### WHAT YOU HAVE TO DO
Reproduce every entry precisely as written.

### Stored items
——————————

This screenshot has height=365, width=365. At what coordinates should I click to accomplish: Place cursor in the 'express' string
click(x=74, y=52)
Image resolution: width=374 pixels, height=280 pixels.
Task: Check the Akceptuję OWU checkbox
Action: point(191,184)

——————————

### SOLUTION FOR THIS TASK
This screenshot has height=365, width=365. At what coordinates should I click to accomplish: Place cursor in the 'express' string
click(x=74, y=52)
Image resolution: width=374 pixels, height=280 pixels.
Task: Check the Akceptuję OWU checkbox
Action: point(191,184)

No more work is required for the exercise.